Legalizzare il suicidio assistito? Un dilemma che interpella la nostra coscienza. È comprensibile che, in una persona fortemente fiaccata e umiliata dalla malattia, il desiderio di morire possa arrivare ad affievolire l’istinto della sopravvivenza, che pure è il primo e il più radicato dei nostri istinti. Dall’altra parte, però, c’è la norma etica del “non uccidere” e “non ucciderti”: ossia le pietre miliari di qualsiasi civiltà umana, da Aristotele a Kant. E la percezione che, scalzati dalla legge questi argini umanistici, l’alluvione della disumanità sarebbe dietro l’angolo. Questi, dunque, i termini del dilemma: da una parte, una situazione disumana e penosa, che invoca una soluzione estrema con la collaborazione medica; dall’altra, una soluzione che rischia di renderci tutti meno umani.
La Regione Toscana ha rotto gli indugi, forzando la letargia del Parlamento nazionale e legalizzando la morte procurata. Ma i dubbi fioccano numerosi. Anzitutto il fatto che ci sarebbe già una soluzione, eticamente migliore del suicidio assistito, per umanizzare le situazioni cliniche più terribilmente compromesse. Si tratta della medicina palliativa e della terapia del dolore, che permettono di accompagnare il malato con dignità fino al termine naturale della sua vita. Custodendolo da ogni possibile eccesso ed abuso sul suo corpo, come sancito dalla deontologia medica e dalla legge 219/2017. Esiste già, quindi, una via percorribile, per le situazioni clinicamente severe: una via etica, rispettosa del “non uccidere” e del “non ucciderti” e della medicina ippocratica, secondo la quale il medico deve sempre agire per la vita del malato, e mai per la sua morte.
Proprio questa cultura dell’accompagnamento e della dignità del malato verrebbe depotenziata e scalfita dalla legittimazione – sia pure in limitati casi – del suicidio assistito. Avendo infatti a disposizione una soluzione finale più rapida e soprattutto meno costosa, fatalmente smetteremo di investire (risorse di senso e quattrini) nella cultura della vicinanza e dell’accompagnamento del malato. Le azioni che facciamo (curare piuttosto che avvelenare) lasciano sempre un segno. Aprire un varco legale alla cultura del suicidio, e dentro lì trasformare la cura medica in collaborazione mortifera, significa avvelenare i pozzi della nostra umanità, dando un formidabile contributo alla “cultura dello scarto”.

COME PROCEDERE
Nel brano sul suicidio assistito, quale legge viene citata accanto alla deontologia medica?

ESTRATTO DEI DATI
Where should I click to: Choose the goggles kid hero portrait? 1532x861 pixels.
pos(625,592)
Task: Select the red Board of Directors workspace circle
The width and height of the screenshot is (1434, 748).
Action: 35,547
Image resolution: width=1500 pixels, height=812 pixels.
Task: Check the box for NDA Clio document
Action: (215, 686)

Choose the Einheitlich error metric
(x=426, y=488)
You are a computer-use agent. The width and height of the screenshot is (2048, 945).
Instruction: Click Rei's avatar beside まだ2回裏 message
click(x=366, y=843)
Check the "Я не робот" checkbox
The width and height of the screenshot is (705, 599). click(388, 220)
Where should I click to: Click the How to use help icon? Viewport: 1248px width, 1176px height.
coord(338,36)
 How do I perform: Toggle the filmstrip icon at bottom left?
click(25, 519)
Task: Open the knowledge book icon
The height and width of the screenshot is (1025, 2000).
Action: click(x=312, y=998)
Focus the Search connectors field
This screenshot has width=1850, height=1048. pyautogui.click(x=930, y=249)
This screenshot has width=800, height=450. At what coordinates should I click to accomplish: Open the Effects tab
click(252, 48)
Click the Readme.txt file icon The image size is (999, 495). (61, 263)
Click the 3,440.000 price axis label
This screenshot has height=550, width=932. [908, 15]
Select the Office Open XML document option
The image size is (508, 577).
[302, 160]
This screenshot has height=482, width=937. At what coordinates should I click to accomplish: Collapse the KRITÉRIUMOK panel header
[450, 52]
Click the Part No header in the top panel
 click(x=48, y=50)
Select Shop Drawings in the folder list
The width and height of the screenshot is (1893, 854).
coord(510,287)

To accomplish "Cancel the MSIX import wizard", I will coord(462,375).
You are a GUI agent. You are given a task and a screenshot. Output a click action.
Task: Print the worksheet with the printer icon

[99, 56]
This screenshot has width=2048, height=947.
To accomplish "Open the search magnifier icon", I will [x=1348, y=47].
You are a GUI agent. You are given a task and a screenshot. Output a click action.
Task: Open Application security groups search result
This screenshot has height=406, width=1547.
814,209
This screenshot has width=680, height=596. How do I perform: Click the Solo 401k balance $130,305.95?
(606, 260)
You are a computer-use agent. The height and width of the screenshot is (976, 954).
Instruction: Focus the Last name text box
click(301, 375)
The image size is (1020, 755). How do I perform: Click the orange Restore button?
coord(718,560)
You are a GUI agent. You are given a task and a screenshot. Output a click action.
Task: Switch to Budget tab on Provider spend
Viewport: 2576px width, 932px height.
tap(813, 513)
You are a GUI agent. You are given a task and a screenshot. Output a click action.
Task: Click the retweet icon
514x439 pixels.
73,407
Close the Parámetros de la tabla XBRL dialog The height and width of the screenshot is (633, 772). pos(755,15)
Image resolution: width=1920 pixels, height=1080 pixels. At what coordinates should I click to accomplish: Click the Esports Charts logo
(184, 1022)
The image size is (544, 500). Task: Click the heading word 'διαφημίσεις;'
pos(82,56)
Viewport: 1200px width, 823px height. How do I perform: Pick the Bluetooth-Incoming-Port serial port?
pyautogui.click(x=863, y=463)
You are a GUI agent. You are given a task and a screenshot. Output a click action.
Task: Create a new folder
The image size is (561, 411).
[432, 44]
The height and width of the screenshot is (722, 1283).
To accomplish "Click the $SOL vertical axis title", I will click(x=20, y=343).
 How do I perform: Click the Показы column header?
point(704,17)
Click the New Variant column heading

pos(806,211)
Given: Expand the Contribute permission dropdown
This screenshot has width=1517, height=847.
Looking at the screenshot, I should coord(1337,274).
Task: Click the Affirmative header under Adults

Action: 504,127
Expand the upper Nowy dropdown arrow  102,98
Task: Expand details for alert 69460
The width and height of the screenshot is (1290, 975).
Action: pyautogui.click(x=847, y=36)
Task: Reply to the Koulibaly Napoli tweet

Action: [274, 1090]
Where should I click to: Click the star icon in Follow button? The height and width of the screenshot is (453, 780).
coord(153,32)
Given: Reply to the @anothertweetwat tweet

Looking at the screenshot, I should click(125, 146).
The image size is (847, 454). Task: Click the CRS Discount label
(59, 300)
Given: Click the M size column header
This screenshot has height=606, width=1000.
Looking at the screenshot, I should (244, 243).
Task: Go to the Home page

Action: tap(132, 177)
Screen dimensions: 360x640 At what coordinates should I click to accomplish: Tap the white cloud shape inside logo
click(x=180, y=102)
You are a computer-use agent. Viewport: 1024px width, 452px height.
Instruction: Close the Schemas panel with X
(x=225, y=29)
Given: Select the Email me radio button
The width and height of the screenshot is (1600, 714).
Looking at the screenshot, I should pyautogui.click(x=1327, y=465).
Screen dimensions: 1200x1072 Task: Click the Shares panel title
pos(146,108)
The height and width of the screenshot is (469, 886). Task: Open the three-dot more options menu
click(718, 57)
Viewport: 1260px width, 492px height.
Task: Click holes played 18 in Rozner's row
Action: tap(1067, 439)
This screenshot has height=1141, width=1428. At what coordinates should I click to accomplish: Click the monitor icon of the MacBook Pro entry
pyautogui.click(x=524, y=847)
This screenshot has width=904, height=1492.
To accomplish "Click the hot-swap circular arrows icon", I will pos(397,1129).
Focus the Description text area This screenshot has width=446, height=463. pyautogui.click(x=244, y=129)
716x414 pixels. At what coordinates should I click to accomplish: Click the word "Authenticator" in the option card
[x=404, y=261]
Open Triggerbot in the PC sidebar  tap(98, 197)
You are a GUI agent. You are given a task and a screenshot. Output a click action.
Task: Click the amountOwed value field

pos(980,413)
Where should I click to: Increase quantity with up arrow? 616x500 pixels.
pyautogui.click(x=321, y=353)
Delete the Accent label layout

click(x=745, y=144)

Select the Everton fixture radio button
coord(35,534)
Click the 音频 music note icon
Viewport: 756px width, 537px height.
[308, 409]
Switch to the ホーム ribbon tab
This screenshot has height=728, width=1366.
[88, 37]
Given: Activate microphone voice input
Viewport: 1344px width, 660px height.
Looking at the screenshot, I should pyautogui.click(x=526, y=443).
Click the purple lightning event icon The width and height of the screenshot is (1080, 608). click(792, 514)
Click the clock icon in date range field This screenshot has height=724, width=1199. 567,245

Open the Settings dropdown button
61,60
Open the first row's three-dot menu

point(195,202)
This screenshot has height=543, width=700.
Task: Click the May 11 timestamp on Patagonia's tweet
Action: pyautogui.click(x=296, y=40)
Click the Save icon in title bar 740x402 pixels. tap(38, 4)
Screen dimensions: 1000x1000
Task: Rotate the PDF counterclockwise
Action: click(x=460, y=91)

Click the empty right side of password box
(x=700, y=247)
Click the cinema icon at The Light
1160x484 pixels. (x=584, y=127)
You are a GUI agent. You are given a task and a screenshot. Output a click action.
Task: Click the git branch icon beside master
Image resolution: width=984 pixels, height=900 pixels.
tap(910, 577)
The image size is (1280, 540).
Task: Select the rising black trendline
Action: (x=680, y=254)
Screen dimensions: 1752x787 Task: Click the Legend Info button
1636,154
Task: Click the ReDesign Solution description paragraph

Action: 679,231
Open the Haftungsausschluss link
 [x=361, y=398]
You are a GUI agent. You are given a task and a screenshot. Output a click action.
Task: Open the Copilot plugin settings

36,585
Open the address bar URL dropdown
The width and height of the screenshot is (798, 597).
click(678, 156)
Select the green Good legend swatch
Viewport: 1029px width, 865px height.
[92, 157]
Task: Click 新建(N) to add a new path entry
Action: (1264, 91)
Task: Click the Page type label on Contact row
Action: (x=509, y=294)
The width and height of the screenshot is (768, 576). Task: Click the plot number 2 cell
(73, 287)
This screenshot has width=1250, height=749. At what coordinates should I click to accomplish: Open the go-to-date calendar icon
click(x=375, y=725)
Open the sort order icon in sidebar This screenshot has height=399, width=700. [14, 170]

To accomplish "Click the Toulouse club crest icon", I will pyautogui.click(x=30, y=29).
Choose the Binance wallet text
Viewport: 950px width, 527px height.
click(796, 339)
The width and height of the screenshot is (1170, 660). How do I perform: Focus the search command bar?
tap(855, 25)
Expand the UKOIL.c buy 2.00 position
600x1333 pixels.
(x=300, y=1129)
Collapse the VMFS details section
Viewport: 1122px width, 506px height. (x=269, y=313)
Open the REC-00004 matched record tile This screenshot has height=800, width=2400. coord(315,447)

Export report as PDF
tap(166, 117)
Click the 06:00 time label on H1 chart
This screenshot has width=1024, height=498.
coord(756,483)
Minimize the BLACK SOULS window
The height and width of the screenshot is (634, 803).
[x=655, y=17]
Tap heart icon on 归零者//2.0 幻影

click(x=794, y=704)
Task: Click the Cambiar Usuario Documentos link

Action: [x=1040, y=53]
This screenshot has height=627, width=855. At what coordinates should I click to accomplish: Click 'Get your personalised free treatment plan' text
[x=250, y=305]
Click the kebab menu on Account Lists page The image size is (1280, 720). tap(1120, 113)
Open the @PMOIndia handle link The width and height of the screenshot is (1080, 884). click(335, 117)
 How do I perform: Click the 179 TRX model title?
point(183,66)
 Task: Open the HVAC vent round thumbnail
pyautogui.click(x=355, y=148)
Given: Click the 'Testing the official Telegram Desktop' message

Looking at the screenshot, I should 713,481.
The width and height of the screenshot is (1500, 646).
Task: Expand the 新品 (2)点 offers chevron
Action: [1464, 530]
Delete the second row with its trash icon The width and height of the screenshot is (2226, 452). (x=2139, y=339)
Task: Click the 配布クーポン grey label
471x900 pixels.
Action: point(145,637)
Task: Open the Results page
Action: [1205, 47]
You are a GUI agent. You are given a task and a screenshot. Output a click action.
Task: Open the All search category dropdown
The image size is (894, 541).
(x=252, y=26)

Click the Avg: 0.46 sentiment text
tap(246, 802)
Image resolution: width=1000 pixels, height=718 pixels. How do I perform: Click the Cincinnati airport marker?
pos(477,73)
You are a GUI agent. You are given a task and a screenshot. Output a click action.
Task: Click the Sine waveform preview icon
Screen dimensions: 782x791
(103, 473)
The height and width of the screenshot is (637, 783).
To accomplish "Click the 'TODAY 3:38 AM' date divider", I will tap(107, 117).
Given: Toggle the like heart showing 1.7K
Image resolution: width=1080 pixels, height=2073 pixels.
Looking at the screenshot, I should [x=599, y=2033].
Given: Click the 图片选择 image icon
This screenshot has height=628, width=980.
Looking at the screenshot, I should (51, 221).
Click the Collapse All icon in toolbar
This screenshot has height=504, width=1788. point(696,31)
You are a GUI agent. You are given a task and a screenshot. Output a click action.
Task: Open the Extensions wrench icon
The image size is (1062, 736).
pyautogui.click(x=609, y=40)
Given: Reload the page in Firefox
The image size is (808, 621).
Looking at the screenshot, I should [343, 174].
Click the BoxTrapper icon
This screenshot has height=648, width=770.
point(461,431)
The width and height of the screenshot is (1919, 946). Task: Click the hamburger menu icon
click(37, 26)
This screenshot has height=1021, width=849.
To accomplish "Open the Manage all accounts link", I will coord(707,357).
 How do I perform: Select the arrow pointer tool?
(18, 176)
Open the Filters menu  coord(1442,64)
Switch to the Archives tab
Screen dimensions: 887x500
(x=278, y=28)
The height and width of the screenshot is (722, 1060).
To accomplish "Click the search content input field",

SOLUZIONE
La legge 219/2017.